I no longer have to sit anxiously watching a terminal output, babysitting an AI to ensure it doesn’t run off a cliff. Instead, I can pack up my laptop, step out of the office, and take a walk around Minato Mirai. With the beautiful views of the bay stretching out before me, I can actually stop and take photos of the surreal, towering summer cumulus clouds. While I’m strolling near the water, feeling the breeze, my phone vibrates. It’s a Slack message from Faye. She has finished reviewing a massive Pull Request and found a subtle edge case.

Standing there by the bay, I read the summarized diff on my screen. I use voice-to-text to reply in the Slack thread, asking her to verify the database transaction rollback logic and go through the authentication flow via the Playwright agent skill, and then slip my phone back into my pocket. By the time I return to the office, the updated report is waiting for me, perfectly aligned with the project’s strict constraints. I do a quick sanity check and hit merge.

Another evening, I was at the local supermarket doing my grocery shopping. I was holding a shopping basket, standing in the produce aisle trying to decide what to cook for dinner, when my phone buzzed. It was Faye again. She had reached a critical checkpoint while refactoring a legacy module and needed permission to execute a batch of search bash commands and kick off the test suite. An amber-colored card popped up in Slack showing the exact bash command she wanted to run.

With my free hand, I simply tapped “Approve” right there in the aisle, and went back to picking out vegetables and bentos. By the time I got home, unpacked the groceries, and washed my hands, the tests had passed, and the commit was pushed and waiting for my final review.

No tunnel. No SSH app. No remote desktop. No copying code to my phone. No sitting at my desk waiting for an agent to ask a question it could have asked 20 minutes ago. I can walk to Minato Mirai and take photos along the waterfront. I can sit in a meeting in a different building. I can get a haircut. The agent works. When it needs me, it finds me. When it doesn’t, I know she is doing her job.

About Faye

Faye is named from the old word “fae,” meaning fairy — a gentle spirit who slips into your editor like moonlight through a window. She reads the shape of your thoughts, tidies what is tangled, and whispers the answer just before you think to ask. You may forget she is there — and that is how you know she has done her job well.

Faye isn’t an argument against automation. It’s an argument that the shape of automation should fit the shape of the constraints, not the other way around. We didn’t need to chase the chaotic, fully autonomous “vibe coding” trend to find real value in AI. By accepting our enterprise constraints and intentionally keeping the human firmly in the loop, we didn’t just protect our codebase and our token budget.

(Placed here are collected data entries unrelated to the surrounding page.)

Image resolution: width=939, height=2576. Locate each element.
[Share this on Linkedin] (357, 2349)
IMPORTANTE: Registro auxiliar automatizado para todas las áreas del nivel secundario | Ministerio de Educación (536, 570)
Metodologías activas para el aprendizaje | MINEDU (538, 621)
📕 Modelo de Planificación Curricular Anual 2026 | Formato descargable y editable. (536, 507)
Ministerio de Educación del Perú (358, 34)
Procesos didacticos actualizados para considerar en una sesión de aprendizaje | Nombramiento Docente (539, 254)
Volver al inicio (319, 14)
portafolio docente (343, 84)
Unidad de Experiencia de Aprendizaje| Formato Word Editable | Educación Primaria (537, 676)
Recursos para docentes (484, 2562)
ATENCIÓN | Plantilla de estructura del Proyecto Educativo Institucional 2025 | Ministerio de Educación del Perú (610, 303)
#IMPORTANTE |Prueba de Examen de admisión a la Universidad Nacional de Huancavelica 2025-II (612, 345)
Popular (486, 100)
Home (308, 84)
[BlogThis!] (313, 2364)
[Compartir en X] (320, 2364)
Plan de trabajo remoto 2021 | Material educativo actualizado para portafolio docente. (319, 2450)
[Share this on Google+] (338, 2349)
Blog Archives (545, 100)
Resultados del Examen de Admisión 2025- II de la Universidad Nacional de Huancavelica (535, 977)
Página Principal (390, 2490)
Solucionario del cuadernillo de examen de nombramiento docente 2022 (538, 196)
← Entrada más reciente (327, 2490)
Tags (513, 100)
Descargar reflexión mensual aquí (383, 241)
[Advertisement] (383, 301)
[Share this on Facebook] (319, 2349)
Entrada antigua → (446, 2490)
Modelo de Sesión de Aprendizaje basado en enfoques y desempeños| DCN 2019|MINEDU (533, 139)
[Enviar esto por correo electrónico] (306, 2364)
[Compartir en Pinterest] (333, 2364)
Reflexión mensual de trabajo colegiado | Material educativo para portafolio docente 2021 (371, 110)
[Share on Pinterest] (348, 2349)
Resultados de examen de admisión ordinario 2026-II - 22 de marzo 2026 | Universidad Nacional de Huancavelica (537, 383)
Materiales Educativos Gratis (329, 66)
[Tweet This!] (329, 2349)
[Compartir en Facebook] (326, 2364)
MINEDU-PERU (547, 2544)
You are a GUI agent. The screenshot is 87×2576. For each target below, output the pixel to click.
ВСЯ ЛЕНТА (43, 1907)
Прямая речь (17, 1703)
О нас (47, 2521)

We completely removed the physical anchor of the desk, creating a workflow that fits seamlessly and securely into real life.

For a newcomer who wants to learn, that means an agent that explains each step and waits for understanding. For a senior developer who wants freedom of movement, that means a Slack bridge that brings the agent’s questions to wherever they are. For a project budget, that means Azure billing integration instead of shadow API keys. For a security audit, that means code that never leaves the local machine and a model endpoint behind Microsoft Foundry. These are all the same principle: the human stays in the loop not because the agent can’t work alone, but because the organization works better when someone is accountable for each decision.

Now, when Faye posts an amber card asking whether to run a migration script, my first reaction isn’t “I need to get back to my desk.” It’s a glance at my phone, a tap, and back to whatever I was doing — a walk along the harbor, a conversation with a colleague, a cup of coffee in the sun.

The agent is working. I’m living. And the code has never left my machine.